Guest DanishDaddy73 Posted July 10, 2016 Report Posted July 10, 2016 I feel for you friend, eventhough I don't know you, my emotional side is crying for you. I've been down and out before, my only advice is find what motivates you to fight, for every day is a struggle, fight and fight and then fight some more, have your motivation in mind, not the battles you fought or still have to fight. It's easier said than done, I know. But I pray you find strenght, eventhough I'm a ateist.
Guest AmberDoll Posted July 10, 2016 Report Posted July 10, 2016 I'm so sad that you have been going threw all this! I really wish I could take all your doubts about yourself away and save you from feeling these things! T~T I adore you and i'm so happy to have met you on here you truly are my bff on here and I absolutely adore our chats! with you I can be as weird as I want and you totally get me your such a caring sweet person, your one of the very few people on here who aren't creepy. I love you Matt and I hope you come back soon cause there isn't as much fun here for me with out you. i'll always be around to Skype with or Kik and watch Skins together again X3 *Snuggles* your a warrior and I know you will beat this.
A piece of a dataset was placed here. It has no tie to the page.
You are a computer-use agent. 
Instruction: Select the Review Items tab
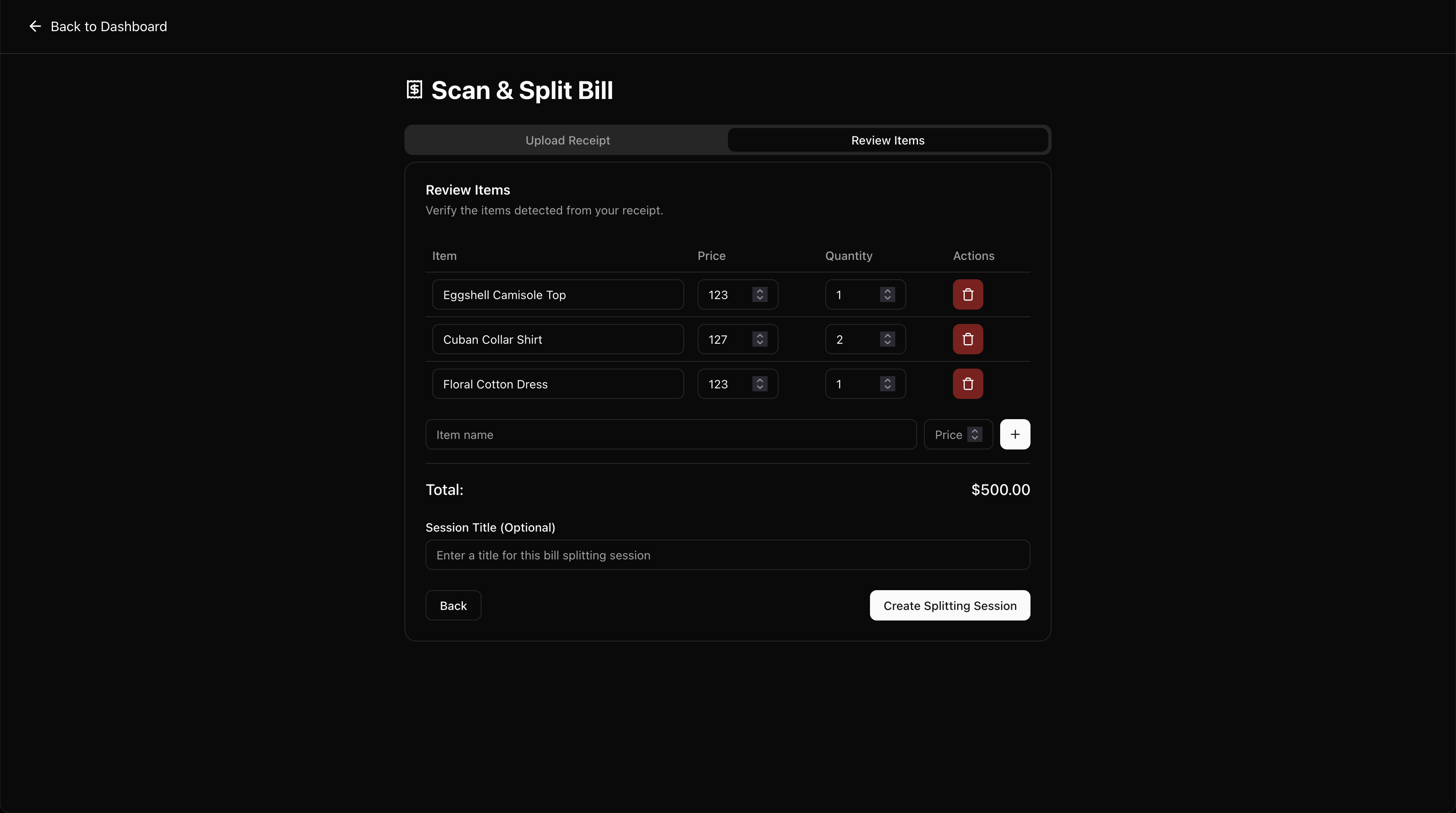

Michael Posted July 10, 2016 Report Posted July 10, 2016 I have had reoccurring paranoid anxious thoughts every time I come online, I feel unwelcome and invisible every time I join the forum chat, hence why I usually join and leave within a couple of minutes. I'm sure you know this, but always remember that people aren't ignoring you on purpose. The thing about the chat is that it works best for people who are naturally very chatty and social. You just have to push yourself a little and put yourself out there and it's possible to have great conversations. But that's easier said than done, and as a shy person, I also struggle to come out of my shell. I wish you the best, dorkydaddy.
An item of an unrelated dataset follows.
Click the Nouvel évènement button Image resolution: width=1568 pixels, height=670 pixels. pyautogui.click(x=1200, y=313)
sirenaophelia Posted July 11, 2016 Report Posted July 11, 2016 I can relate. Just want you to know YOU AREN'T ALONE!!!! I hope things work out for the best. I haven't known you but... You seem pretty nice of a person. I hope your troubles dissipate or at least calm down...
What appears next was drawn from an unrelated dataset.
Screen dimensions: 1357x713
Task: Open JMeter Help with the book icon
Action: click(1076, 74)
Tiger Striperino Posted July 11, 2016 Report Posted July 11, 2016 I know we didn't talk much, or at all even, but I'm sorry that you're so troubled. I hope you feel better, even though that's not saying much.
Guest Abradolf Lincler Posted July 12, 2016 Report Posted July 12, 2016 Bye dorky. I always teased ya, but you will be missed!
Guest Thatlilturtle20 Posted July 12, 2016 Report Posted July 12, 2016 I'm sorry for your troubles. I too have suffered from depression, anxiety, and paranoia. I sometimes still do. I wish you the best of luck. And I hope you find yourself again.